Mona Chollet formule l’objection suivante :
Que faire des exceptions ? (…) des hommes qui sont fidèles par goût ? Des femmes qui ne le sont pas ? De celles qui s’intéressent au sexe et pas seulement à l’amour et à l’intimité (…) ? De celles qui tombent amoureuses d’un pauvre, ou d’un mauvais garçon peu susceptible de faire un compagnon fiable ? De ceux qui tombent amoureux d’une femme plus toute jeune, ou pas très belle ? De celles qui se fichent de la façon dont elles sont habillées et de ceux qui sont coquets ? Que faire des homosexuels, dont les stratégies amoureuses ne peuvent pas être soupçonnées d’être sous-tendues par le souci de la reproduction ?
Si la sexualité reproductive de l’humain est soumise à l’évolution, on ne peut pas affirmer qu’il en va de même pour toutes ses déclinaisons non reproductives. La sexualité humaine est trop variée et trop complexe pour qu’on puisse la comprendre à la lumière de la psychologie évolutionniste. Alexis Jenni souligne que pour les humains, «absolument n’importe quoi peut être objet de désir, sans aucun avantage évolutif que ce soit.» Pedersen et al se demandent si les stratégies d’accouplement à court terme sont le résultat de l’évolution, et suggèrent au contraire que celles-ci sont non-adaptatives. Par conséquent, ils admettent que relativement peu de différences entre les sexes, en ce qui a trait aux relations de courte durée, seraient le produit de l’évolution humaine.

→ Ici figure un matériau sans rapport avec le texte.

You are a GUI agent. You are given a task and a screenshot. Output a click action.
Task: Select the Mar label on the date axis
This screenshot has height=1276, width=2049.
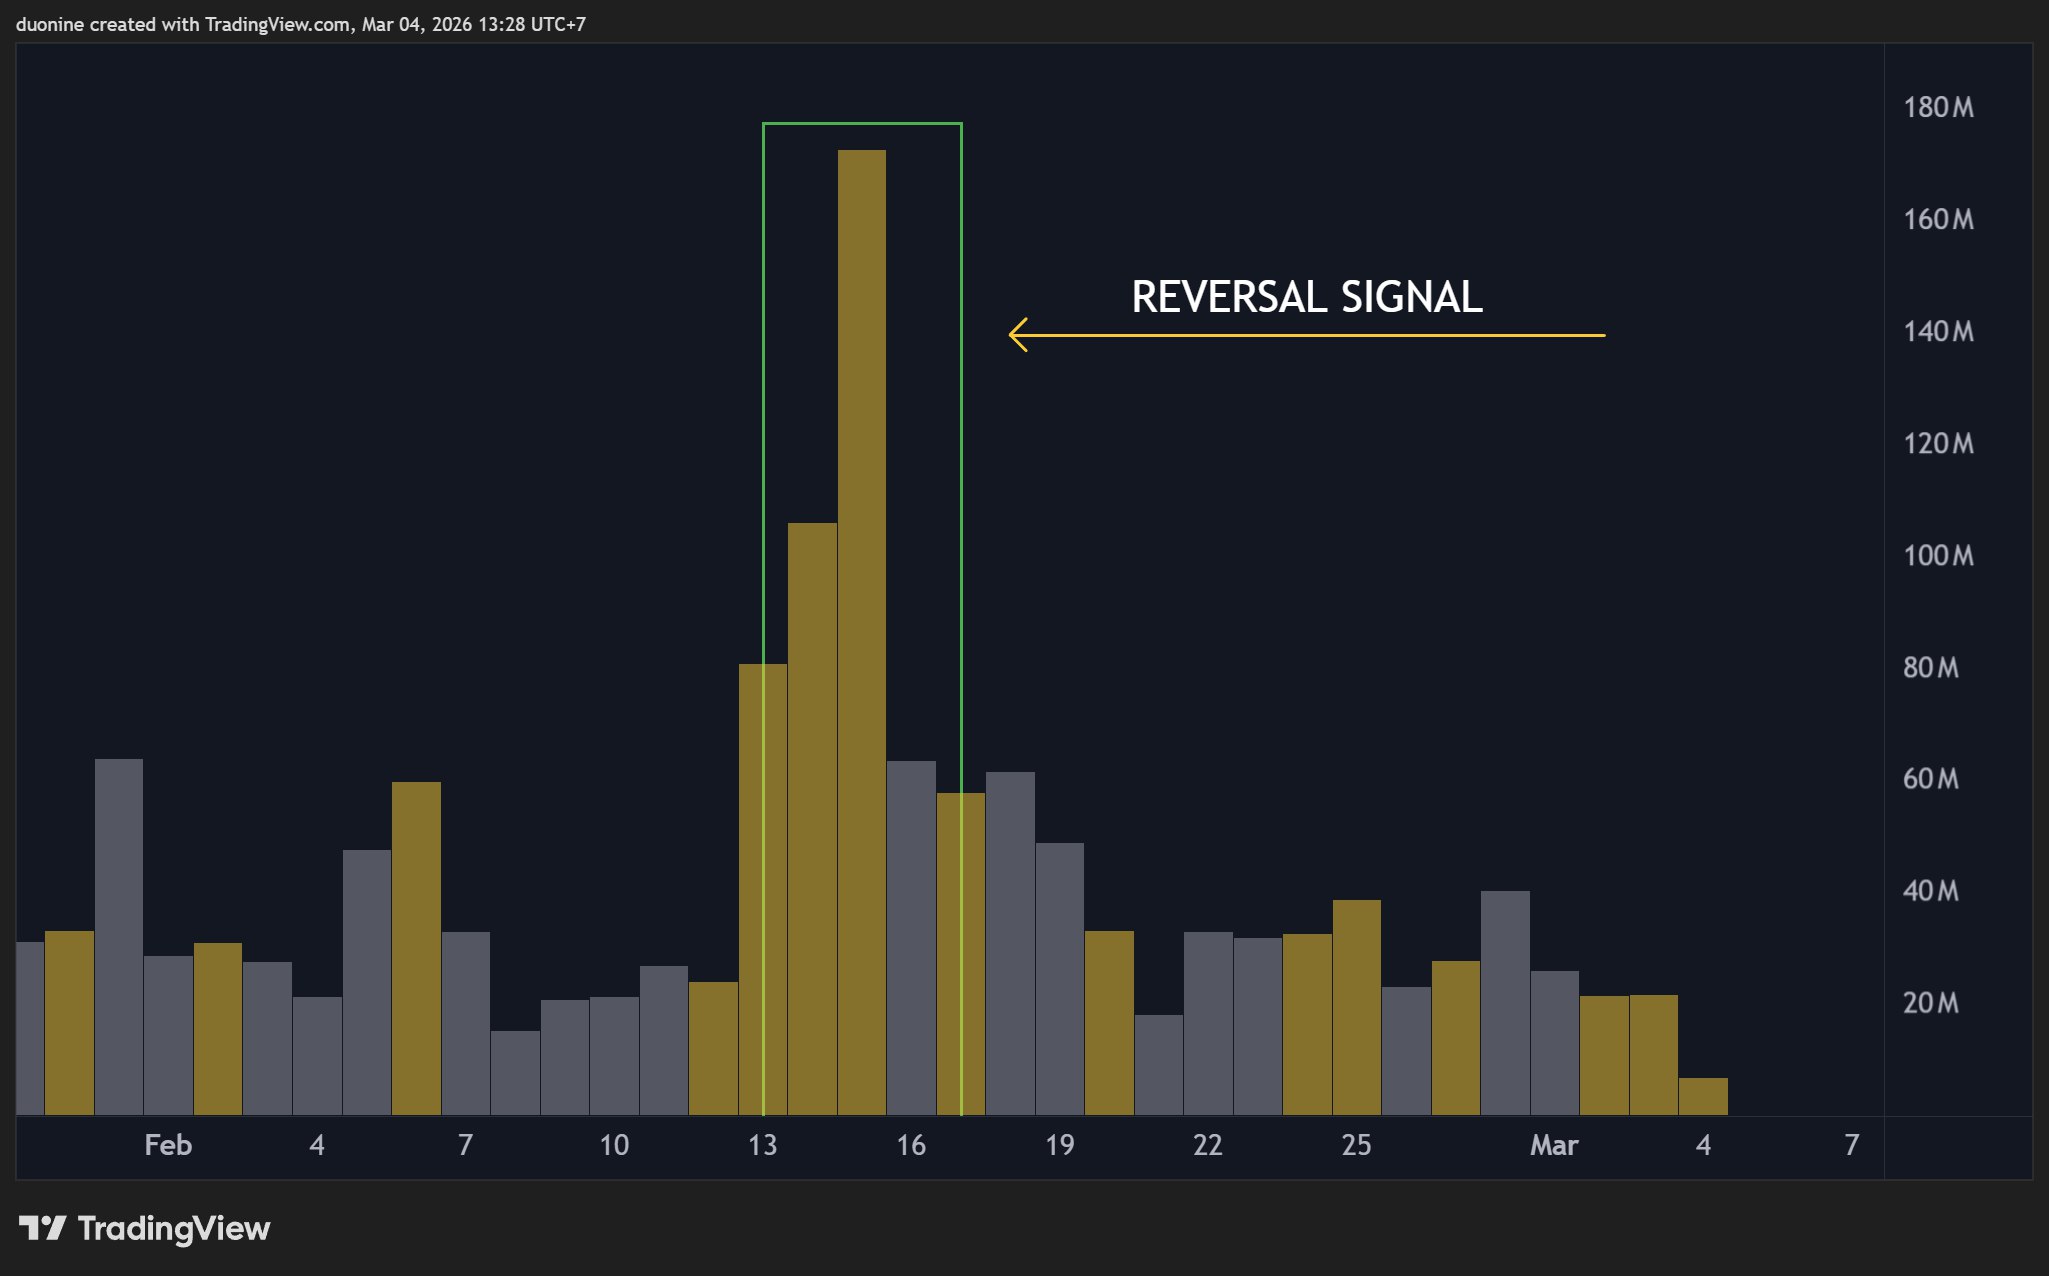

Dans son essai, Huston a recours à une fausse dichotomie en opposant ce qu’elle appelle la «rage féministe» et la science : la première, idéologique, serait dans le déni de la seconde, porteuse de vérité. L’auteure se targue ainsi d’être du côté de la science. Pourtant, sa démarche n’a rien de scientifique et relève plutôt de l’imposture. Elle sélectionne certaines hypothèses de la psychologie évolutionniste qu’elle présente comme des faits tout en passant sous silence celles qui sont contraires à sa position idéologique. Même en admettant que toutes ces hypothèses soient vraies, quelle serait leur portée réelle si on les faisait interagir avec la multitude de facteurs d’ordre culturel qui conditionnent nos comportements? Au delà des clichés, la sexualité humaine est une histoire compliquée, n’en déplaise à Nancy Huston.